Oral Abstract

Invited talk (I0.4) Hiroki Akamatsu (SRON)

Development of a cryogenic microcalorimeter towards high-resolution X-ray spectroscopy

A large majority of baryonic matter in the present universe states in hot plasma form (T~10^5-10^8 K).
Such hot plasma strongly emits X-rays commonly.

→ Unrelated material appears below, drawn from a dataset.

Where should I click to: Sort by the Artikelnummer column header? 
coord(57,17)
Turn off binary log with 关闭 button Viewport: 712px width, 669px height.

Most of the emission lines from the atomic K-, L-, M-shells occur in the X-ray band.
These lines enable us to investigate 1.) the dynamics of the plasma, 2.)chemical compositions and 3.) non-equilibrium/non-thermal phenomena.
These unique capabilities of the X-ray spectroscopy offer a new observational window to understand the nature of the hot Universe.
However, due to the lack of the spectroscopic capability in conventional spectrometers, the full diagnostic power to understand the Universe could not be exploited yet.

The state-of-art cryogenic X-ray spectrometers will innovate this situation because of their spectral resolving power, which is 2 orders better than conventional spectrometers. Hitomi satellite was the first to demonstrate the power of high-resolution X-ray spectroscopy on the cosmic plasmas in the Perseus cluster. However, due to the loss of control of the Hitomi satellite only one cluster has been observed. Upcoming XRISM and Athena projects will enable us to fully conduct high-resolution X-ray spectroscopy.

In this talk, we will briefly introduce the basics of X-ray spectroscopy and challenges for cryogenic X-ray spectrometers.